Ebola virus, one of the deadliest pathogens, has a fatality rate of about 50%, posing a serious threat to global health and safety. To address this challenge, researchers at the University of Minnesota and the Midwest Antiviral Drug Discovery (AViDD) Center have developed the first nanobody-based inhibitors targeting the Ebola virus .
Nanobodies are tiny antibodies derived from animals like alpacas. Their small size allows them to access areas of the virus and human tissues that larger antibodies cannot. During the COVID-19 pandemic, the team created nine nanobodies to fight COVID-19. Now, they've used this technology to develop two new nanobody inhibitors for Ebola: Nanosota-EB1 and Nanosota-EB2.
The nanobodies work in different ways to stop Ebola. The virus hides the part it uses to attach to human cells under a protective layer. Nanosota-EB1 prevents this layer from opening, blocking the virus from attaching to cells. Nanosota-EB2 targets a part of the virus essential for breaking into cells, stopping its spread. In lab tests, Nanosota-EB2 was especially effective, greatly improving survival rates in Ebola-infected mice.

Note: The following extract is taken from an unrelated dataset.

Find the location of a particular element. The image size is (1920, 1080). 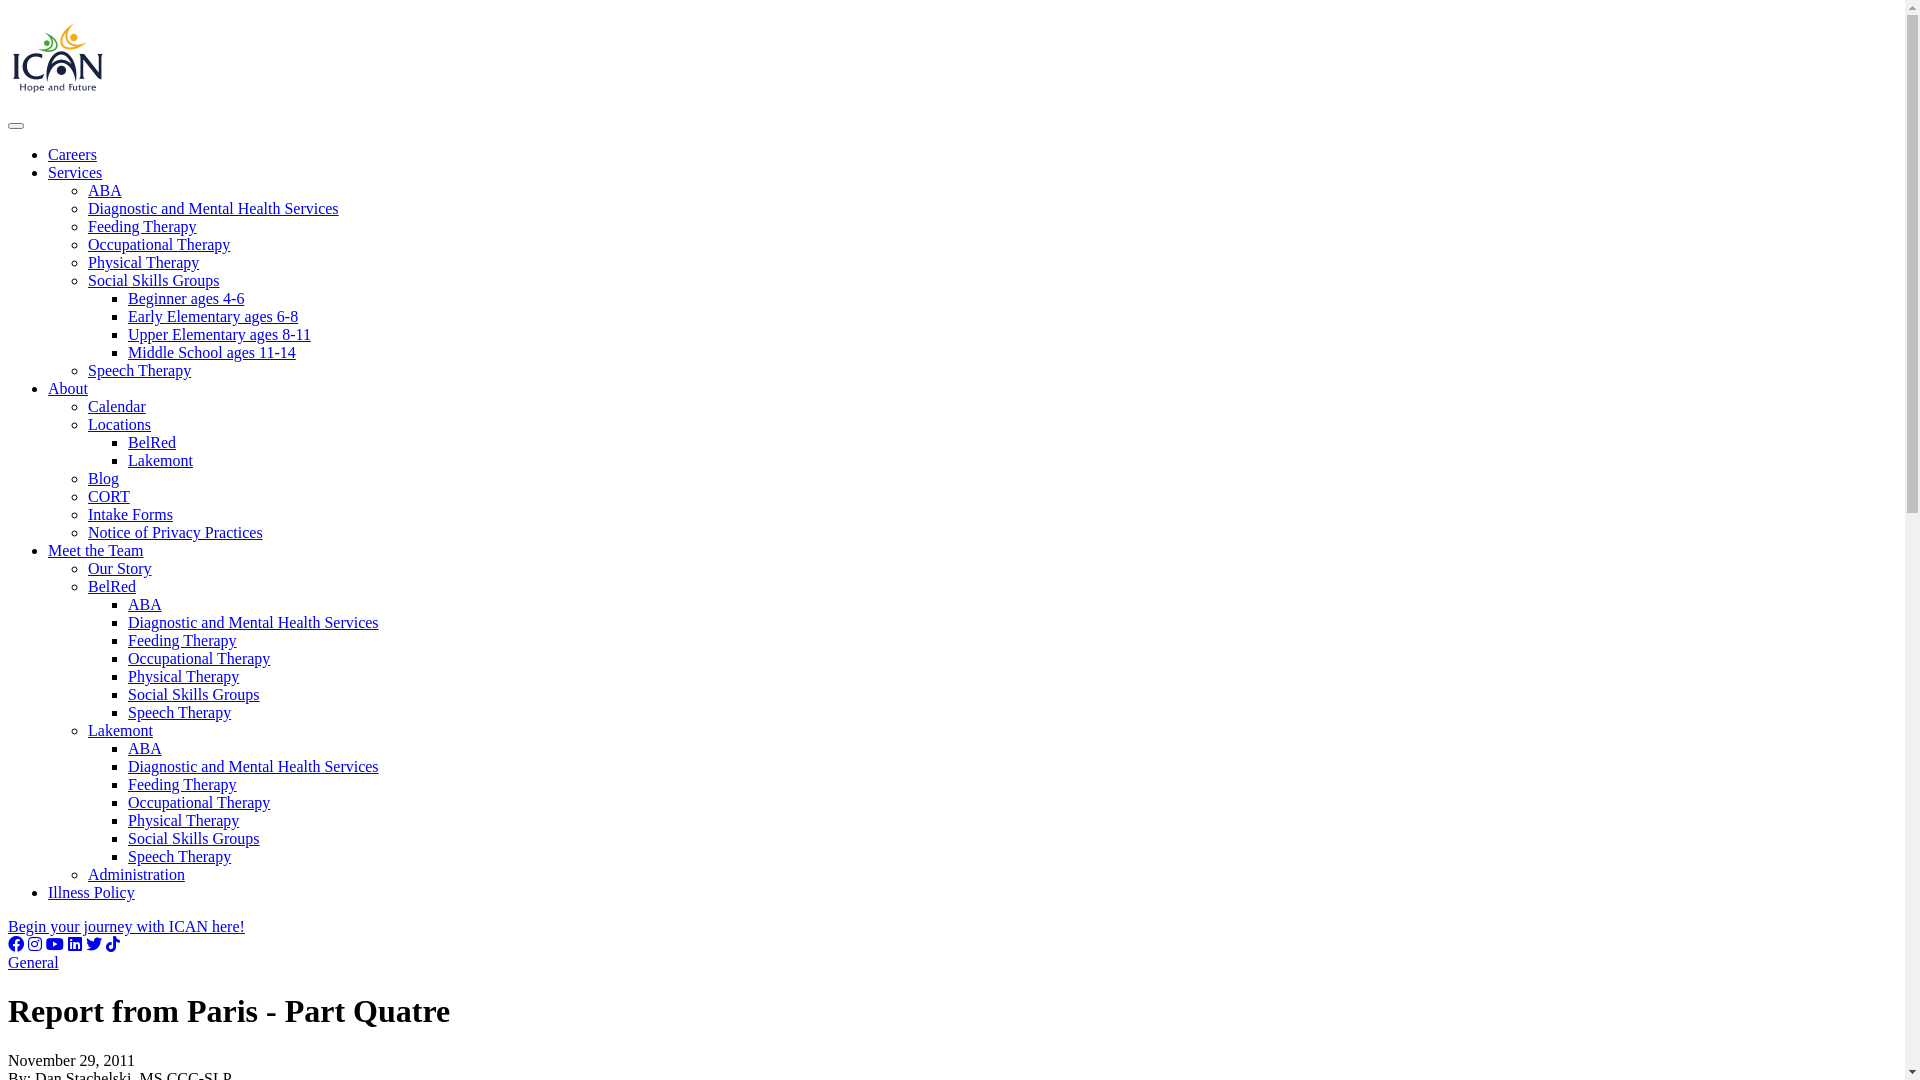

Speech Therapy is located at coordinates (180, 712).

These nanobodies represent a major step toward treatments for other viruses in the same family, like Sudan and Marburg viruses. This adaptability comes from a new nanobody design method recently developed by the team.
The study, published in PLOS Pathogens, was led by Dr. Fang Li, co-director of the Midwest AViDD Center and a professor of Pharmacology. The research team included graduate student Fan Bu, research scientist Dr. Gang Ye, research assistants Alise Mendoza, Hailey Turner-Hubbard, and Morgan Herbst (Department of Pharmacology), Dr. Bin Liu (Hormel Institute), and Dr. Robert Davey (Boston University). The research was funded by NIH grant U19AI171954.